Tag Archives: oath of office

Removing “Servant” from Public Servant

“ . . . the federal workforce has the same number of employees in 2017 as it did during the Kennedy administration, despite the creation of the Departments of Education, Health and Human Services, Homeland Security and various agencies, as well as a roughly 40 percent increase in the total U.S. population during that interval.

“And yet one popular narrative is that the federal workforce has become too large, and must be pruned. But the work still has to be done by someone.” (Paul Verkuil, senior fellow at the Center for American Progress, quoted by David Thornton, Federal News Radio, October 20, 2017, “Federal Workforce in Jeopardy”)

The work that must be done, Thornton goes on to say, is often picked up by contractors. Verkuil points out two differences between government workers and contractors:

“‘For me, the first reason is the oath of office. You may not think about it, it may be just a symbolic act, but … it means something,’ he said. ‘It differentiates you, it separates you. It should; you took an oath to uphold the constitution. It’s meaningful. … If you don’t take the oath, you’re not in the same club, if you will. It’s an important club.’

“And that speaks to another difference Verkuil pointed out: motivation. Federal workers overwhelmingly point to the mission of public service as one of their primary motivations for what they do. Contractors don’t.”

After swearing the oath to protect the Constitution and defend my country when I joined the U.S. Foreign Service, I was assigned to a U.S. consulate in the Middle East. Contractors came in for a few weeks to set up a new computer system.
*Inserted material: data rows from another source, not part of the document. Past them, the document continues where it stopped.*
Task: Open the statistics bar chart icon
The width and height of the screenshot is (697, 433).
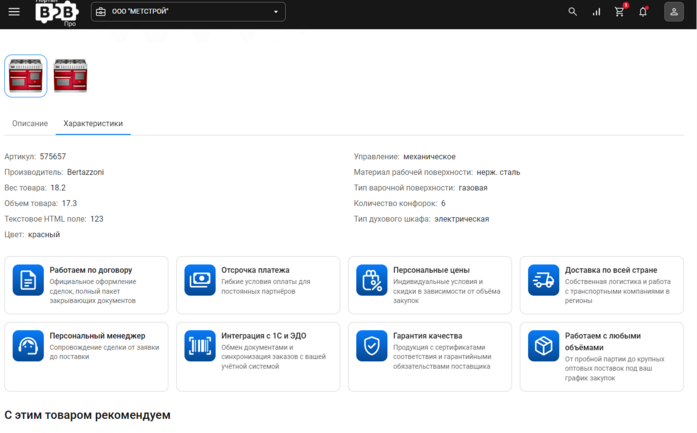Action: click(596, 12)
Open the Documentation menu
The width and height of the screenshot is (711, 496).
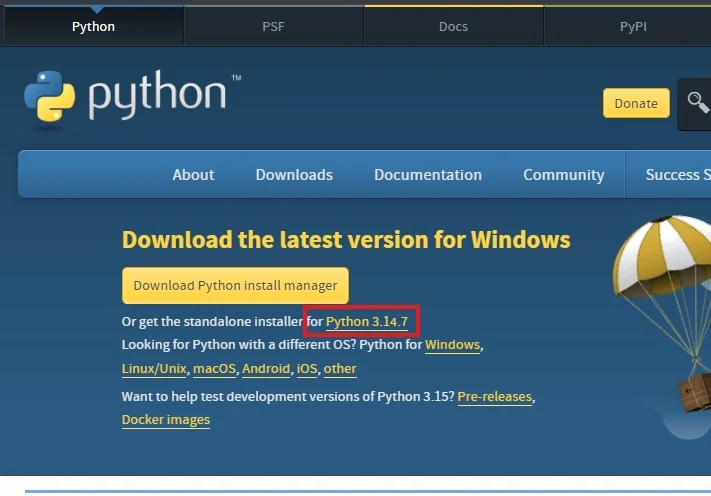tap(428, 175)
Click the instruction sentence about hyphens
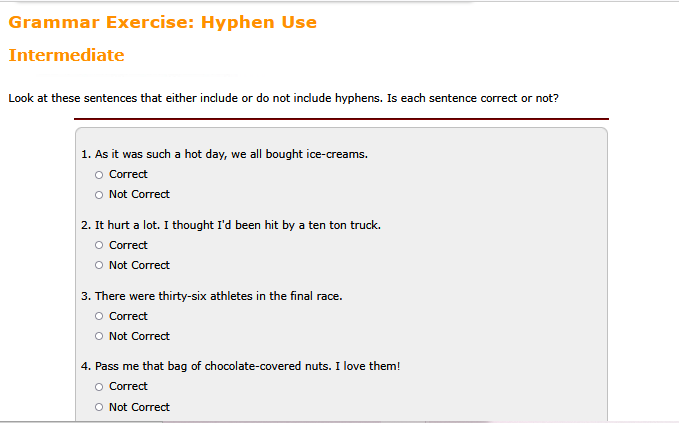679x427 pixels. pos(283,98)
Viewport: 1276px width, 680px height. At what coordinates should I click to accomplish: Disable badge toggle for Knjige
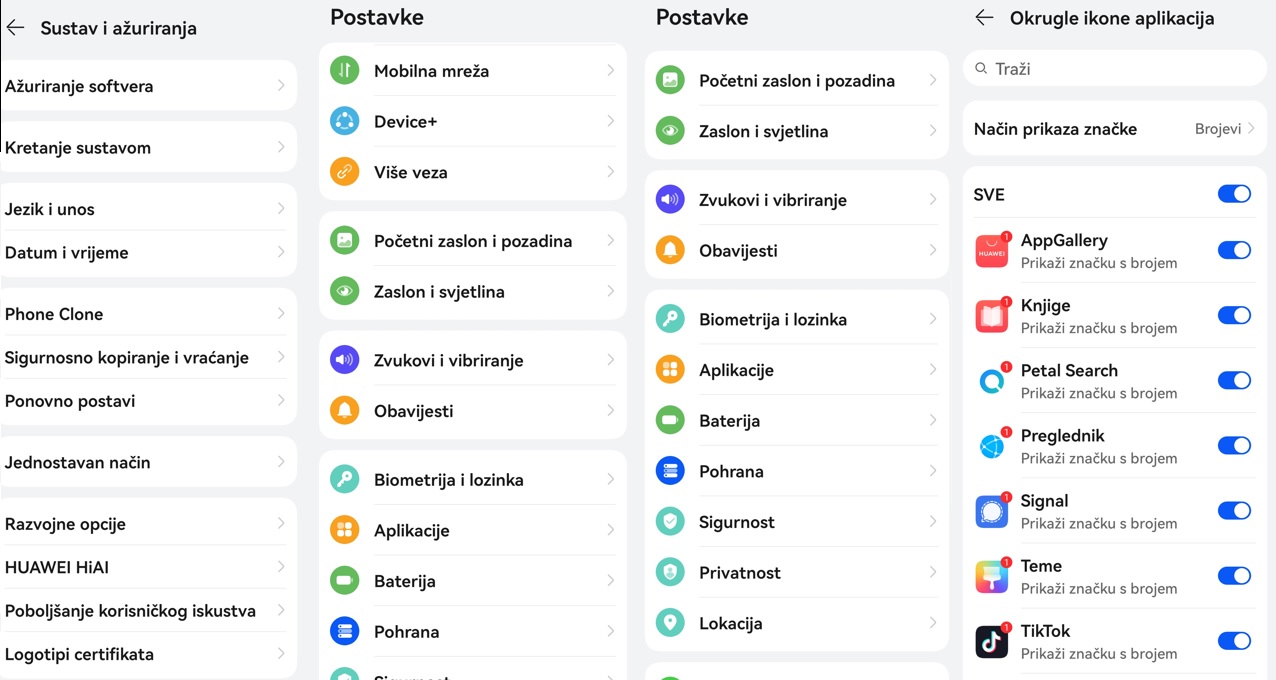coord(1234,315)
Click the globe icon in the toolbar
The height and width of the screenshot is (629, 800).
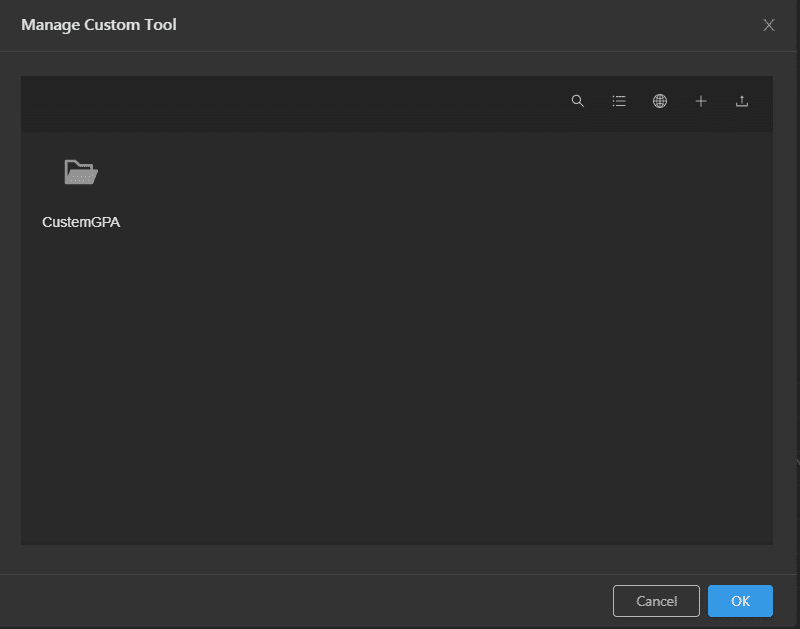click(660, 101)
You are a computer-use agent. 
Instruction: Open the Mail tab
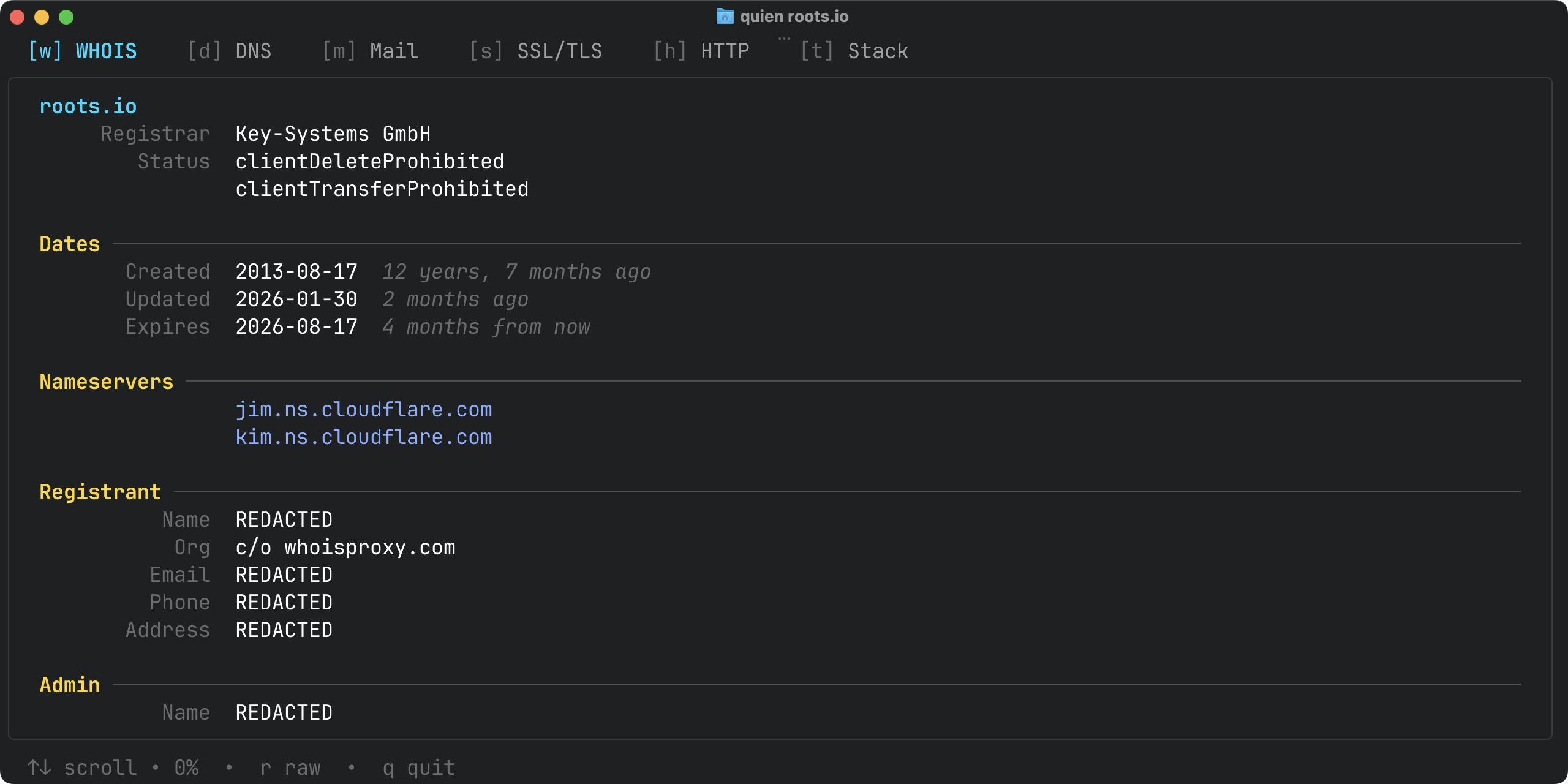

As far as I know, the contractors did a good job, and certainly fulfilled a vital need for expertise not available at our post.

They left at five o’clock in the afternoon. I stayed to finish my work, which seldom could be done in an eight-hour day. I was available for any American citizen who suddenly ended up in a foreign jail. If danger threatened from terrorism, I came in no matter the hour and sent off a warning to our American wardens to pass to all American citizens in the district for which we had records.

The contractors, as skilled they may have been, were there for the money. For them and their companies, it was the bottom line. I and the other officers had been assigned there to serve.